Issue during using qsub on cluster


#1

Dear all,

I would like to run the code using qsub after I installed aspect on my cluster.

the following information is about ASPECT:

ASPECT 2.1.0-pre
deal.II 9.0.1-pre
Trilinos 12.10.1
p4rest 2.0.0
petsc-3.7.

the location of executable program: /opt/bin/aspect/build/aspect
I upload convection-box-3d.prm to a shared folders, /data2/liu/aspect/

And I set Output directory = /data2/liu/aspect/output-convection-box-3d in the file of convection-box-3d.prm
But it didn’t work

the following is my file of pbs_sub.pbs

#!/bin/sh -f
#PBS -N test-aspect
#PBS -q cu
#PBS -l nodes=cu10:ppn=20
#PBS -l walltime=2400:00:00
#PBS -V
#PBS -S /bin/bash
#PBS -o /data2/liu/aspect/my.out
#PBS -e /data2/liu/aspect/my.err

Switch to current working directory

cd $PBS_O_WORKDIR

mpirun --mca btl openib,self -np $nprocs -hostfile $PBS_NODEFILE /opt/bin/aspect/build/aspect /data2/liu/aspect/convection-box-3d.prm

Let me know if you need further information,
Many thanks for any suggestion.

liu


#2

Hi Liu,
could you be a bit more specific about what

But it didn’t work

means? Did you get an error message? If so, what does the error message say? At this point it could be any number of problems (e.g. in your submission script, in your file path, in the parameter file, or in the aspect binary).

Best,
Rene


#3

So what concretely happens? There is really very little we can guess
might be wrong without knowing what actually happens – you have to give
us a bit more information :slight_smile:

Best
W.


#4

First of all, thanks for your reply.

I mean I ran aspect on PC serial before. Currently, I would like to run it on CentOS cluster, but I dont know how to write script to run ASPECT in the PBS Environment? So I learn to write some script according some example online.
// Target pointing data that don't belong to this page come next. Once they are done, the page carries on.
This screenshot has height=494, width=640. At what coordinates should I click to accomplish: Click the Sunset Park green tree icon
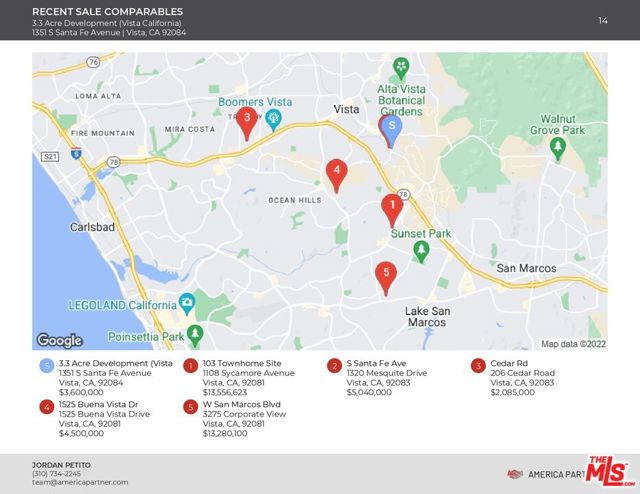[x=422, y=250]
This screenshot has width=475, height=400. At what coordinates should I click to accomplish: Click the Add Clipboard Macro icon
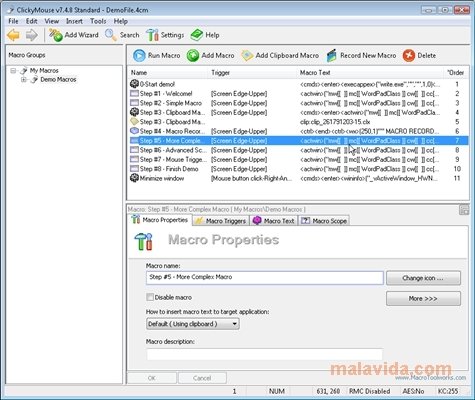[x=247, y=56]
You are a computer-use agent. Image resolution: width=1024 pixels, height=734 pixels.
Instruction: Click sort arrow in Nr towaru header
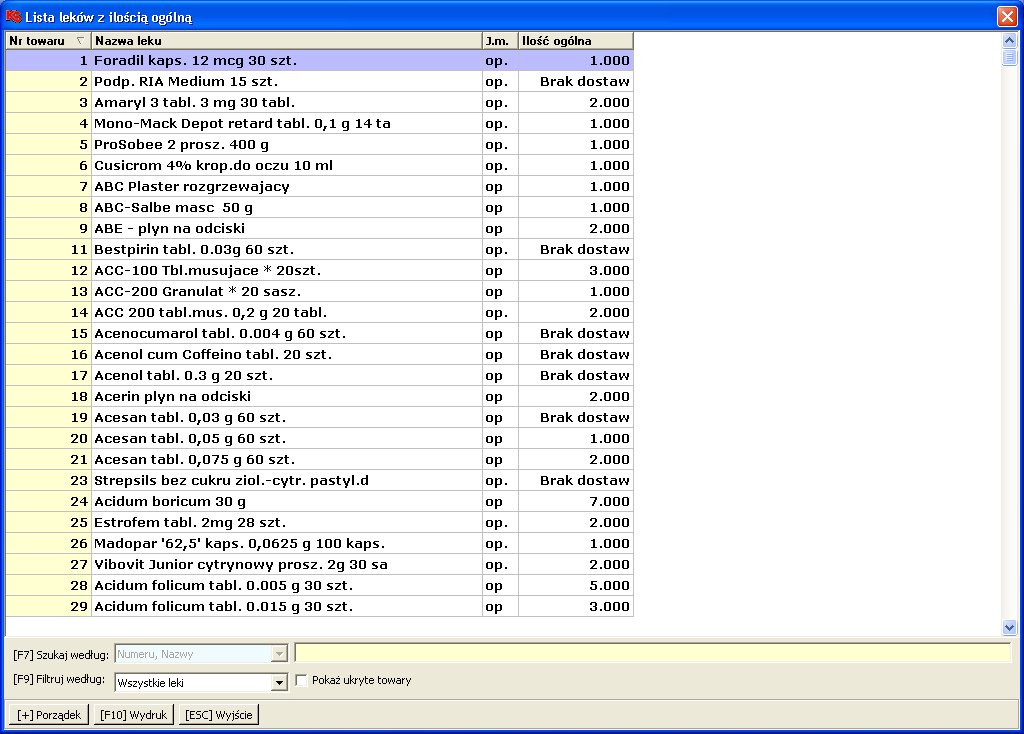click(x=80, y=41)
But maybe I made a mistake with some part of script. I submit job using command, qsub pbs_sub.pbs. unfortunately, after a few second, I check the state, the job’s state is end.

[liu@ln01 data2] cd /data2/liu/aspect/ [liu@ln01 aspect] ls
convection-box-3d.prm pbs_sub_impi.pbs pbs_sub-test-03.pbs pbs_sub-test-06.pbs
pbs_sub_impi_01.pbs pbs_sub-test-01.pbs pbs_sub-test-04.pbs pbs_sub-test-07.pbs
pbs_sub_impi_02.pbs pbs_sub-test-02.pbs pbs_sub-test-05.pbs pbs_sub-test.pbs
[liuze@ln01 aspect] qsub pbs_sub_impi_02.pbs 2257.mu01 [liu@ln01 aspect] qstat
Job ID Name User Time Use S Queue


2257.mu01 test-aspect liuze 00:00:00 E cu
[liu@ln01 aspect]$ qstat
Job ID Name User Time Use S Queue


2257.mu01 test-aspect liuze 00:00:00 E cu
[liu@ln01 aspect]$

the following is my script of pbs_sub_impi_02.pbs

#!/bin/sh -f
#PBS -N test-aspect
#PBS -q cu
#PBS -l nodes=cu12:ppn=20
#PBS -l walltime=2400:00:00
#PBS -V
#PBS -S /bin/bash
cd $PBS_O_WORKDIR
NP=cat $PBS_NODEFILE | wc -l
mpirun -genv I_MPI_DEVICE rdma -machinefile $PBS_NODEFILE -np $NP ./opt/bin/aspect/build/aspect convection-box-3d.prm > 2D01.log 2>&1

Can you give me some advice
Many thanks for any suggestion.

liu


#5

I’m afraid this is still not enough information. There will generally be two files for each submitted job – one that shows the regular output of the program and the other any error output. These two should contain information what happened to your job. In an earlier post, you showed that you had these two lines in your job script:

#PBS -o /data2/liu/aspect/my.out
#PBS -e /data2/liu/aspect/my.err

So these are the files you need to look into.